→ **Instructions to follow**
Lines with the word "indicator": copy all of them from the entries below.

→ **Available data**
::::::
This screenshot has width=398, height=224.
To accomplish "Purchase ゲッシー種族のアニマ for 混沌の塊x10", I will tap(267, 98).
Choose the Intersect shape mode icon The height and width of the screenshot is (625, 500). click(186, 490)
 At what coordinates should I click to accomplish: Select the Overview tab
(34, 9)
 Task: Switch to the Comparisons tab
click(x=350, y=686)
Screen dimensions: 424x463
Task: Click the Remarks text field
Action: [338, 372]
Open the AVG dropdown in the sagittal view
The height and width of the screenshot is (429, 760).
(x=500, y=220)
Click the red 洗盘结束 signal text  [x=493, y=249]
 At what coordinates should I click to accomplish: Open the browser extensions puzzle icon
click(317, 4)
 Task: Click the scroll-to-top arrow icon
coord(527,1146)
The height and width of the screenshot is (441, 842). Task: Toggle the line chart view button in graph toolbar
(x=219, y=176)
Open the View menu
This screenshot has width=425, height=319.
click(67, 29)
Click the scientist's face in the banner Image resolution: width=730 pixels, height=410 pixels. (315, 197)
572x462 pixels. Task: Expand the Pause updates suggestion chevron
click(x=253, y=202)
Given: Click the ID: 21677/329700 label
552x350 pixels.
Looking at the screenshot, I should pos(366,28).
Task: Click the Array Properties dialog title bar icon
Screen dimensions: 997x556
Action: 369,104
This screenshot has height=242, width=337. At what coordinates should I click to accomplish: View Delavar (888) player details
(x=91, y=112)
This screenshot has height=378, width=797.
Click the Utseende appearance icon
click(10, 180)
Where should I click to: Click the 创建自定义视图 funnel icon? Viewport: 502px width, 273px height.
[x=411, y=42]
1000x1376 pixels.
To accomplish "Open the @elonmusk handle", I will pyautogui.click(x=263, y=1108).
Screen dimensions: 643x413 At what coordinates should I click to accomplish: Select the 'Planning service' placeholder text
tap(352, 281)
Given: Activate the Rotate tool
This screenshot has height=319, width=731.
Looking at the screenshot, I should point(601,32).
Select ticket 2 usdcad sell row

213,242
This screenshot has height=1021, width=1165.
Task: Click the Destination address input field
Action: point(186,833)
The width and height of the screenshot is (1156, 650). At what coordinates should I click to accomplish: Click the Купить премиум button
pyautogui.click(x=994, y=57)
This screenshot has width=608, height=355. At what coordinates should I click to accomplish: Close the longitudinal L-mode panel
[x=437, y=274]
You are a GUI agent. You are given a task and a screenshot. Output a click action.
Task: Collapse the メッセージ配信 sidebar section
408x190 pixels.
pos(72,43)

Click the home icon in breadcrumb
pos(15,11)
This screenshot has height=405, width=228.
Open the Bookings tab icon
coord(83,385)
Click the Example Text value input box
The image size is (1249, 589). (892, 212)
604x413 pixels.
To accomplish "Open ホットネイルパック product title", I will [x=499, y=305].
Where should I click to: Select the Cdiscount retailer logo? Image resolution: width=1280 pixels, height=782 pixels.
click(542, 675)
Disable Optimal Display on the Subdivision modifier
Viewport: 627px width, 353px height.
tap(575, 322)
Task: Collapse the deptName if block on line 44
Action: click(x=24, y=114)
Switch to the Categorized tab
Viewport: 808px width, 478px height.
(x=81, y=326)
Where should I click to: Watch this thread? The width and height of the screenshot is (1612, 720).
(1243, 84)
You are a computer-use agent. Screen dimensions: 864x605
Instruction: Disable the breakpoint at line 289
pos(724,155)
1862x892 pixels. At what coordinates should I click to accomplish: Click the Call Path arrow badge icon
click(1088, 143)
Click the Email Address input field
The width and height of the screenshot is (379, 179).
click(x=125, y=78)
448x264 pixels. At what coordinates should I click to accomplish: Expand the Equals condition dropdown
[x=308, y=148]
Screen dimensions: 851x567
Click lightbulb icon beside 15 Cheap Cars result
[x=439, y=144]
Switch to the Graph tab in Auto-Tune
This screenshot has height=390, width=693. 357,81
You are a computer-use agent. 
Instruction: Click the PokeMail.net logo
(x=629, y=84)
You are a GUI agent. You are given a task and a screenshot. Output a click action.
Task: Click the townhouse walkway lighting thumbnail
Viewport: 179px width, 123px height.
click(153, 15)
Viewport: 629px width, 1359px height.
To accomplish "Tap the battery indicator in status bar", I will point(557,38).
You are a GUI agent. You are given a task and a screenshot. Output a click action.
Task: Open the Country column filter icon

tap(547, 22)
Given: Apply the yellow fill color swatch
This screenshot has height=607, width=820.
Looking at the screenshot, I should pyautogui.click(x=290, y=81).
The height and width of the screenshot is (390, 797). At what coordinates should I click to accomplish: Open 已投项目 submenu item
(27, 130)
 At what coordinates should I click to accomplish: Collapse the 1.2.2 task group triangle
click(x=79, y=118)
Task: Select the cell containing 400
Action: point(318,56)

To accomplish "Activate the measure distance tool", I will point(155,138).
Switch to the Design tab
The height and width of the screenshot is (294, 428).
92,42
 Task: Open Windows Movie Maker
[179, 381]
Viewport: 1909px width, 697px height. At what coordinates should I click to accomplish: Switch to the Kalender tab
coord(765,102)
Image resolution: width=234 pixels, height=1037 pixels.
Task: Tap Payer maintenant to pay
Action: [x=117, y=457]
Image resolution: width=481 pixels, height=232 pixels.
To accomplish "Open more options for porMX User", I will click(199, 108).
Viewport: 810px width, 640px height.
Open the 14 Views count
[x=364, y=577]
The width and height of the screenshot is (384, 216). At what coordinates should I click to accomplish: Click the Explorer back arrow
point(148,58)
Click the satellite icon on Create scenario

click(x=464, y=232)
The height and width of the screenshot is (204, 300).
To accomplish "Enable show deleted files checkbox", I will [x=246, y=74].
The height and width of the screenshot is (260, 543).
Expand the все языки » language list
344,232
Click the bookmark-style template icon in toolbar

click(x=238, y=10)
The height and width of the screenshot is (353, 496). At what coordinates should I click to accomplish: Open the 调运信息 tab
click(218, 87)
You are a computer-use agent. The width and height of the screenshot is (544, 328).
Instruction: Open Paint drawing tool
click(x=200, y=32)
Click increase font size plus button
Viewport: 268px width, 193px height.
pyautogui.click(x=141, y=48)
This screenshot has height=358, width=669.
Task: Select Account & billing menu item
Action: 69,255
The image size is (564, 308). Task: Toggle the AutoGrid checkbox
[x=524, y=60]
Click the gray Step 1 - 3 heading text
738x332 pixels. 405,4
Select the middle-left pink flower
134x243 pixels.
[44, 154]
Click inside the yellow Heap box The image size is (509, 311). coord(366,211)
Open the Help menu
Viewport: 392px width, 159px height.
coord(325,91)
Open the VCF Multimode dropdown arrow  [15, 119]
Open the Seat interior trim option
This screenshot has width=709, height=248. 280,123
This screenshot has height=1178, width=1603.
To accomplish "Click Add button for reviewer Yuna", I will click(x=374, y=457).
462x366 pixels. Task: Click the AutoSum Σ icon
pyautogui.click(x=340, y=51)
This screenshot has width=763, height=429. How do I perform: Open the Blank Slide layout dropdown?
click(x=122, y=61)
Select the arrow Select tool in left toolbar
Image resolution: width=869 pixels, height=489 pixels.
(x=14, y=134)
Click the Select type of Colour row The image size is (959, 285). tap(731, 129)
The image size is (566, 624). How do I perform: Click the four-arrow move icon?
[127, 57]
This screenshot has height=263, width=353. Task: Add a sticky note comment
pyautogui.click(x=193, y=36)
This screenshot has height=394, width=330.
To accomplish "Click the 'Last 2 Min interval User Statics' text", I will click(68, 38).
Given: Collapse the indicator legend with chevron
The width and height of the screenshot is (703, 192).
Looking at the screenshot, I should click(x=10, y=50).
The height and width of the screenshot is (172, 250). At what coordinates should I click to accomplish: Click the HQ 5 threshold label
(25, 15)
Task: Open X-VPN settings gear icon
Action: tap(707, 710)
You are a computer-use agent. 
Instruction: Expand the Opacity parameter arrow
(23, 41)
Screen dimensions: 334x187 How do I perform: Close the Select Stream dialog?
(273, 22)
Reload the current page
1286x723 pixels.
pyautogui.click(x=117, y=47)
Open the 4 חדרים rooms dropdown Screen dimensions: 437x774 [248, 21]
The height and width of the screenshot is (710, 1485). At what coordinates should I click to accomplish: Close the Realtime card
::::::
→ **Answer box**
To accomplish "Tap the battery indicator in status bar", I will point(557,38).
Given: Collapse the indicator legend with chevron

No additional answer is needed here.